What this task involves
Transcribe all the entries that follow, leaving nothing out.

Data excerpts
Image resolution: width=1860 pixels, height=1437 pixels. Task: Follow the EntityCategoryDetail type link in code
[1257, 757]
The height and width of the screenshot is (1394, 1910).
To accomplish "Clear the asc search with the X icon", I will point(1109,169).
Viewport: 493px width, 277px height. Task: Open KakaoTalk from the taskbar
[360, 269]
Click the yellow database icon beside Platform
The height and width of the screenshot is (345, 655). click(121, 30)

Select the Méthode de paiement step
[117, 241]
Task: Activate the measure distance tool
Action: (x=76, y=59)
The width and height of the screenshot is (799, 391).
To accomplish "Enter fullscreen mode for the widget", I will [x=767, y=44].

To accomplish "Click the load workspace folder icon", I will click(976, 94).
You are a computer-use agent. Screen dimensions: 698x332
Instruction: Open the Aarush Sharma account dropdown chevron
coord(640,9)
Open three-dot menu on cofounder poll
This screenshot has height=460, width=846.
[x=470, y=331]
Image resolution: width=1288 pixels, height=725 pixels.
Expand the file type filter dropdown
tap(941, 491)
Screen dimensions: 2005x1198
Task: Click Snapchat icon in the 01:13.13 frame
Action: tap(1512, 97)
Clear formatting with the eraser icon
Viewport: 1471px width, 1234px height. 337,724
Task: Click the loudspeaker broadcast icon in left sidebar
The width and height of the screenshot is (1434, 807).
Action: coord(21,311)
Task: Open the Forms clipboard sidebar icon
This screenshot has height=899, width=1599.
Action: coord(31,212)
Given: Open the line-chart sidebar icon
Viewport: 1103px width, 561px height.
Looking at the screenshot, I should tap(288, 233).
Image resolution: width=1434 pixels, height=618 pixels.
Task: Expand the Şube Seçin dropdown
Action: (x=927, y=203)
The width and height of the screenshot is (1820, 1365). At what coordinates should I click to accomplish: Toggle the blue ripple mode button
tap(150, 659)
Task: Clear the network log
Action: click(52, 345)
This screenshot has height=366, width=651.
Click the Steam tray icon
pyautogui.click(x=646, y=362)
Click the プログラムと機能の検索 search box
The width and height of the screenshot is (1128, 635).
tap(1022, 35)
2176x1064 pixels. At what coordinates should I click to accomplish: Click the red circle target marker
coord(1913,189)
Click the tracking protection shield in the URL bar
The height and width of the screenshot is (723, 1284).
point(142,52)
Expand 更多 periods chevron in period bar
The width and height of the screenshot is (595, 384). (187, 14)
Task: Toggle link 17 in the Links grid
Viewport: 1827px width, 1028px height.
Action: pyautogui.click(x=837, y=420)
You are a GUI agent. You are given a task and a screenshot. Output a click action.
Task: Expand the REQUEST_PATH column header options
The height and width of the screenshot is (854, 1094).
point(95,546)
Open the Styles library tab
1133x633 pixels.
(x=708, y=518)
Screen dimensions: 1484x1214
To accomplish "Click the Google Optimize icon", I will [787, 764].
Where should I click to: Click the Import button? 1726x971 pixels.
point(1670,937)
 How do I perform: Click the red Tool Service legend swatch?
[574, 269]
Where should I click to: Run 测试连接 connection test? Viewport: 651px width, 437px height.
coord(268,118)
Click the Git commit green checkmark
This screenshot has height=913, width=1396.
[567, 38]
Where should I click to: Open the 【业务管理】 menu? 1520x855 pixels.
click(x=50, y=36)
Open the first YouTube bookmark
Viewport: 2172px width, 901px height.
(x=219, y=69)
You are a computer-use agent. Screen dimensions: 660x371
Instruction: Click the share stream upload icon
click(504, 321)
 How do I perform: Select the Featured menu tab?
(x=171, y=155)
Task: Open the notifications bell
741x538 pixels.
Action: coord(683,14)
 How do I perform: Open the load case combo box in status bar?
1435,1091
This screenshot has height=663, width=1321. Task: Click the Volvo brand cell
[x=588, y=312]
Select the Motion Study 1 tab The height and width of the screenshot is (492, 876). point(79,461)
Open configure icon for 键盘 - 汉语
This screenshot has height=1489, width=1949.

Answer below
Image resolution: width=1860 pixels, height=1437 pixels. Task: Follow the EntityCategoryDetail type link in code
[1257, 757]
The height and width of the screenshot is (1394, 1910).
To accomplish "Clear the asc search with the X icon", I will point(1109,169).
Viewport: 493px width, 277px height. Task: Open KakaoTalk from the taskbar
[360, 269]
Click the yellow database icon beside Platform
The height and width of the screenshot is (345, 655). click(121, 30)

Select the Méthode de paiement step
[117, 241]
Task: Activate the measure distance tool
Action: (x=76, y=59)
The width and height of the screenshot is (799, 391).
To accomplish "Enter fullscreen mode for the widget", I will [x=767, y=44].

To accomplish "Click the load workspace folder icon", I will click(976, 94).
You are a computer-use agent. Screen dimensions: 698x332
Instruction: Open the Aarush Sharma account dropdown chevron
coord(640,9)
Open three-dot menu on cofounder poll
This screenshot has height=460, width=846.
[x=470, y=331]
Image resolution: width=1288 pixels, height=725 pixels.
Expand the file type filter dropdown
tap(941, 491)
Screen dimensions: 2005x1198
Task: Click Snapchat icon in the 01:13.13 frame
Action: tap(1512, 97)
Clear formatting with the eraser icon
Viewport: 1471px width, 1234px height. 337,724
Task: Click the loudspeaker broadcast icon in left sidebar
The width and height of the screenshot is (1434, 807).
Action: coord(21,311)
Task: Open the Forms clipboard sidebar icon
This screenshot has height=899, width=1599.
Action: coord(31,212)
Given: Open the line-chart sidebar icon
Viewport: 1103px width, 561px height.
Looking at the screenshot, I should tap(288, 233).
Image resolution: width=1434 pixels, height=618 pixels.
Task: Expand the Şube Seçin dropdown
Action: (x=927, y=203)
The width and height of the screenshot is (1820, 1365). At what coordinates should I click to accomplish: Toggle the blue ripple mode button
tap(150, 659)
Task: Clear the network log
Action: click(52, 345)
This screenshot has height=366, width=651.
Click the Steam tray icon
pyautogui.click(x=646, y=362)
Click the プログラムと機能の検索 search box
The width and height of the screenshot is (1128, 635).
tap(1022, 35)
2176x1064 pixels. At what coordinates should I click to accomplish: Click the red circle target marker
coord(1913,189)
Click the tracking protection shield in the URL bar
The height and width of the screenshot is (723, 1284).
point(142,52)
Expand 更多 periods chevron in period bar
The width and height of the screenshot is (595, 384). (187, 14)
Task: Toggle link 17 in the Links grid
Viewport: 1827px width, 1028px height.
Action: pyautogui.click(x=837, y=420)
You are a GUI agent. You are given a task and a screenshot. Output a click action.
Task: Expand the REQUEST_PATH column header options
The height and width of the screenshot is (854, 1094).
point(95,546)
Open the Styles library tab
1133x633 pixels.
(x=708, y=518)
Screen dimensions: 1484x1214
To accomplish "Click the Google Optimize icon", I will [787, 764].
Where should I click to: Click the Import button? 1726x971 pixels.
point(1670,937)
 How do I perform: Click the red Tool Service legend swatch?
[574, 269]
Where should I click to: Run 测试连接 connection test? Viewport: 651px width, 437px height.
coord(268,118)
Click the Git commit green checkmark
This screenshot has height=913, width=1396.
[567, 38]
Where should I click to: Open the 【业务管理】 menu? 1520x855 pixels.
click(x=50, y=36)
Open the first YouTube bookmark
Viewport: 2172px width, 901px height.
(x=219, y=69)
You are a computer-use agent. Screen dimensions: 660x371
Instruction: Click the share stream upload icon
click(504, 321)
 How do I perform: Select the Featured menu tab?
(x=171, y=155)
Task: Open the notifications bell
741x538 pixels.
Action: coord(683,14)
 How do I perform: Open the load case combo box in status bar?
1435,1091
This screenshot has height=663, width=1321. Task: Click the Volvo brand cell
[x=588, y=312]
Select the Motion Study 1 tab The height and width of the screenshot is (492, 876). point(79,461)
Open configure icon for 键盘 - 汉语
This screenshot has height=1489, width=1949.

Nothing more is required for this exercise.